Кумало не удивился, не сказал ни слова. Сделав знак заходить, он первым скользнул в горьковатое от дыма тепло жилища.

— Хорошая у тебя хижина. — Зонде уселся у костра. — И огонь горит так приятно. — Он смотрел на Кумало ясным взглядом. Остальные четверо тоже сели вокруг очага, не расставаясь с копьями.

Кумало незаметно рассматривал друзей Зонде. Один из них, с деревянным диском, распиравшим мочку уха, молча смотрел в огонь. У другого был шрам на левой щеке. Его дерзкие, разбойные глаза бесцеремонно ощупали Кумало. Человек чувствовал себя в хижине как дома. Хозяин нисколько не мешал ему.

— Есть хотите, братья?

— Дай чего-нибудь. — Зонде широко улыбнулся. — Завоюем свободу, тогда вернем.

Слова о свободе заинтересовали Кумало. Хорошо поговорить с новыми людьми!

— У меня только маниоковый хлеб, брат.

— Давай хлеб, — сказал парень со шрамом. — Больше ничего нет?

Кумало разделил длинный скрученный хлеб на пять частей.

— Ешьте и забудьте о неприятностях.

Зонде взял хлеб правой рукой, а левой прикрыл его в знак благодарности.

— Выгоним мзунгу, хороший обед сварим. — Зонде с серьезным видом принялся есть.

— С рудников убежал? — спросил Кумало, дождавшись, когда Зонде поест.

Зонде улегся у костра, придвинул копье и стал рассказывать. Он убежал давно. Работал в городе на сборке речных судов. Участвовал в демонстрации и попал в тюрьму. Зонде говорил добродушно, улыбаясь приятной, располагающей улыбкой.

— Из тюрьмы удрал. Партизанский отряд создали. Да недавно напоролись на «войска безопасности». И как они узнали о нас? Мы ведь только что большой переход сделали. Кто-то нас выдал. Все полегли в лесу. Только мы пятеро остались. — Лицо Зонде помрачнело. Он наклонил свою небольшую красивую голову, словно перед ним был враг.

— Если бы не Булола, — он снова улыбнулся и взглянул на парня с разбойными глазами, — и мы бы в лесу остались. Вывел нас.

Булола ухмыльнулся и снисходительно посмотрел на Кумало. Булолу мало интересовало, какое впечатление произвел его подвиг на хозяина хижины. Кумало почувствовал симпатию к дерзким глазам.

— У меня есть еще кусок, — он подал хлеб Булоле.

— Вербовщики всё ходят? — спросил Зонде.

— Да.

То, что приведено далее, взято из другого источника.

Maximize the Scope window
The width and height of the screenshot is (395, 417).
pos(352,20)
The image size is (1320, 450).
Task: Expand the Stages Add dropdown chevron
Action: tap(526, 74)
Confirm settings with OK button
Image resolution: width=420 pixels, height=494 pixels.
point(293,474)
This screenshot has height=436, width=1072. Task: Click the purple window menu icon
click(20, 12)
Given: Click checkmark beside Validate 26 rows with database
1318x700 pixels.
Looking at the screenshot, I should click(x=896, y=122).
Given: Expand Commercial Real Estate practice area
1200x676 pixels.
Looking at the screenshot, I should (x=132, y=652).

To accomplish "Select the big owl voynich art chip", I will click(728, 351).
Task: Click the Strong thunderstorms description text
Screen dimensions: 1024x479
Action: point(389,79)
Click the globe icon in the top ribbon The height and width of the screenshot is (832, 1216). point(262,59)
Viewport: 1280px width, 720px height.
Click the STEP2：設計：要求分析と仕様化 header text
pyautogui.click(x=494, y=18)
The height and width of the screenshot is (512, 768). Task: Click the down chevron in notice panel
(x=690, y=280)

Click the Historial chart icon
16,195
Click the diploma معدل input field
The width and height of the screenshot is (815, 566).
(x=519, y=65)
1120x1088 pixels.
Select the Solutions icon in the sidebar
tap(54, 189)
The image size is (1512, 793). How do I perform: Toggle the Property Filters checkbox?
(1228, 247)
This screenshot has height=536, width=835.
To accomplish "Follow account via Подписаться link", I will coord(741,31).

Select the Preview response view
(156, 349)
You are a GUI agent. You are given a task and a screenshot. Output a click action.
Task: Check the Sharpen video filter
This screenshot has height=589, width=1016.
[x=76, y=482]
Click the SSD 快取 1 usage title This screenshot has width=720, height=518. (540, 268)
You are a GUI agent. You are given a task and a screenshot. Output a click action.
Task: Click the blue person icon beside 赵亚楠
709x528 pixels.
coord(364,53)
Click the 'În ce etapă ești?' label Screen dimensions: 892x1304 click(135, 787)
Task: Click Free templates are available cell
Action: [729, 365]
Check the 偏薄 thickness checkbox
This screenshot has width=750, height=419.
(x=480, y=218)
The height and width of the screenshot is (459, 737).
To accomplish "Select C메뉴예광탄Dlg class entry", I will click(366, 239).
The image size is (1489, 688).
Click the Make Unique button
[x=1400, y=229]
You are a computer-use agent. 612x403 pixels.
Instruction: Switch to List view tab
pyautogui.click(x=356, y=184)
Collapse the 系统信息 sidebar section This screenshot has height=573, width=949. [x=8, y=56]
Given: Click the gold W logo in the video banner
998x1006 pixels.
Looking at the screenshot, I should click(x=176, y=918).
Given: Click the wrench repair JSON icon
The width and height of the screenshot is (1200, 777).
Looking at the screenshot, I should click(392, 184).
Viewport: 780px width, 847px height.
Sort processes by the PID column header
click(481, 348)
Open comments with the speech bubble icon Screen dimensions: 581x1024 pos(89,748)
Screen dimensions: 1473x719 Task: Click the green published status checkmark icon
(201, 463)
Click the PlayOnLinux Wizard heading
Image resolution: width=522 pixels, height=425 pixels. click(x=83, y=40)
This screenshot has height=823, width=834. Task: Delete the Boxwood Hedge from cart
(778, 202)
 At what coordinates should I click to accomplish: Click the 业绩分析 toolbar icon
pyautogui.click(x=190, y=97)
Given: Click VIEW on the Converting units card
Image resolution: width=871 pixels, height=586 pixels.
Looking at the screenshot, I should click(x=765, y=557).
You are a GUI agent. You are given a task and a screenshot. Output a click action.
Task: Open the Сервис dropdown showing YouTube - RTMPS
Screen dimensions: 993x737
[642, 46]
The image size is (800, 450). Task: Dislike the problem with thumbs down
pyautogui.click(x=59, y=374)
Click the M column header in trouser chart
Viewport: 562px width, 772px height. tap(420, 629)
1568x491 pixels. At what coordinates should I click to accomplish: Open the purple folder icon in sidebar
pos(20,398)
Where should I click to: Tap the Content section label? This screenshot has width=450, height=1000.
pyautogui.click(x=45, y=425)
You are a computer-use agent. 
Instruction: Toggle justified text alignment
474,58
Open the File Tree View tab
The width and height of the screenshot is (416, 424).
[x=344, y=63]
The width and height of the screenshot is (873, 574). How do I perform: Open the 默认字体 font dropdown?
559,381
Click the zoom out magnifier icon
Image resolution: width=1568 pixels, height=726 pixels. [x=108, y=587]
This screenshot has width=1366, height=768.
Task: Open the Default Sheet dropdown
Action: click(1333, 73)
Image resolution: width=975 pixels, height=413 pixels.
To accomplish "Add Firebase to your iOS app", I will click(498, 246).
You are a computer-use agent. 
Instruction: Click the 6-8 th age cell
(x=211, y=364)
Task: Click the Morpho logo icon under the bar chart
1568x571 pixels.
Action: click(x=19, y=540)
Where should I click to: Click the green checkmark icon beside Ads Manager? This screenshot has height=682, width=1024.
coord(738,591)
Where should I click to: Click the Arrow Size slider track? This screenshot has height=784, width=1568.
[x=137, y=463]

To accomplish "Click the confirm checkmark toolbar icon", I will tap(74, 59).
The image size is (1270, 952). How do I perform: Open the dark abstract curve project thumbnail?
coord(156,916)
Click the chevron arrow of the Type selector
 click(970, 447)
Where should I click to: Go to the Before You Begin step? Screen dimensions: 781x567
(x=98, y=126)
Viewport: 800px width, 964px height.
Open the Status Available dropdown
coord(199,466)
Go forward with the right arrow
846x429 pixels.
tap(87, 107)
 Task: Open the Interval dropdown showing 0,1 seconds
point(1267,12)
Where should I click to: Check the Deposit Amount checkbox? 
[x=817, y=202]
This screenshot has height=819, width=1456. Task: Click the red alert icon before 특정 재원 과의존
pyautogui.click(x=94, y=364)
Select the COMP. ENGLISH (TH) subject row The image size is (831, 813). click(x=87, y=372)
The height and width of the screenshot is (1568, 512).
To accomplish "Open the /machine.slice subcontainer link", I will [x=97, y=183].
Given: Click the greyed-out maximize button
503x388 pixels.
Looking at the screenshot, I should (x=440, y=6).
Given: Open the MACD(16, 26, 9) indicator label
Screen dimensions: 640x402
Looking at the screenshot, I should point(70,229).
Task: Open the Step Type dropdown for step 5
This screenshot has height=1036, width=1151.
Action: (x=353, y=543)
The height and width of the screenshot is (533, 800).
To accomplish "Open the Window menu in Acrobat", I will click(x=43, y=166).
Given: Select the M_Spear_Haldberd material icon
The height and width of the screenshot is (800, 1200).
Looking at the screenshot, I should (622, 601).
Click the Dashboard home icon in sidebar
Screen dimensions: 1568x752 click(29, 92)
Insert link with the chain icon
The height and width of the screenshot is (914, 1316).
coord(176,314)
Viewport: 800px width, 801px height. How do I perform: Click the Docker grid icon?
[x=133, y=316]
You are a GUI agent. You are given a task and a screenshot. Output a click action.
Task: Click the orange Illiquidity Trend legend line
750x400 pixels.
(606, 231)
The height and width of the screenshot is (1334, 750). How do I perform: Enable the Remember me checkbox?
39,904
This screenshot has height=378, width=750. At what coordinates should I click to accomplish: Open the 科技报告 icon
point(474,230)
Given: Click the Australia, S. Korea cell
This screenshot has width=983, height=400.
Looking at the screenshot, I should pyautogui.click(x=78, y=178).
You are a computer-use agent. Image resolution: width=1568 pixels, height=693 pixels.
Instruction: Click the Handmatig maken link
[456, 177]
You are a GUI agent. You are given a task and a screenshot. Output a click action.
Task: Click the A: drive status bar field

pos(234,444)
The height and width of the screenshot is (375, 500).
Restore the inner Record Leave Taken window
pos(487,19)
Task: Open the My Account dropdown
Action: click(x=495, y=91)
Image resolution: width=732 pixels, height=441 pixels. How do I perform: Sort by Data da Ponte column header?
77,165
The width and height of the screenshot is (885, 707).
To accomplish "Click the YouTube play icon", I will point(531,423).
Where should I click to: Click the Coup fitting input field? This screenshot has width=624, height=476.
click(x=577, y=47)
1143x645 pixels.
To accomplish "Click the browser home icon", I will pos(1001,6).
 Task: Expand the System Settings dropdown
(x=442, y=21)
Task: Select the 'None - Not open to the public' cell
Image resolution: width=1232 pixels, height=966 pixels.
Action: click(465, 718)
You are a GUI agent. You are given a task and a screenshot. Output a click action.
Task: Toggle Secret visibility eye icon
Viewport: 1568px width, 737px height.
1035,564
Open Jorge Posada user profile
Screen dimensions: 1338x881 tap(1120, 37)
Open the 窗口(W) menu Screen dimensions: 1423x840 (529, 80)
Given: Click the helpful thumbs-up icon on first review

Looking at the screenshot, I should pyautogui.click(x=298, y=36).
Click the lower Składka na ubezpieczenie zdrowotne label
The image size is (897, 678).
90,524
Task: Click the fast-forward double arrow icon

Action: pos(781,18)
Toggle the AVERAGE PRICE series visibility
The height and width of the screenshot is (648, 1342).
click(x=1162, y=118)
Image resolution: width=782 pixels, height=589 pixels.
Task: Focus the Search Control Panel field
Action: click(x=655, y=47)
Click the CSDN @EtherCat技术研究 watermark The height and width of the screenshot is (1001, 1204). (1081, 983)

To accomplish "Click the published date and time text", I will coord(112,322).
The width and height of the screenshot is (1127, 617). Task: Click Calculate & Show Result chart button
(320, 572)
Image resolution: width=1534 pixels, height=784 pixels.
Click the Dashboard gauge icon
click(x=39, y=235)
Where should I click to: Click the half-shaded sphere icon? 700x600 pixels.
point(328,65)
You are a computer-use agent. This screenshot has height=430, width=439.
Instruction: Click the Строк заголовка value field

Мало народу осталось в Цангу, брат.

— А теперь им много людей нужно будет. Слыхал, какие деньги «Всеобщая африканская компания» в колонию вкладывает?

Кумало ничего не слышал. Он даже не знал о существовании этой компании.

— Мне на верфи один ученый наш, африканец, рассказывал, чем больше в колонию капиталов присылают, тем больше рабочих нужно. Теперь вербовщики не отвяжутся от вас.

— Никогда им не поймать меня.

— Поймают.

— А если и поймают, я заранее огорчаться не буду.

— Не будем огорчаться, когда свободу завоюем.

Зонде говорил о врагах, не злобясь, но в его словах была непоколебимая вера в справедливость своих суждений.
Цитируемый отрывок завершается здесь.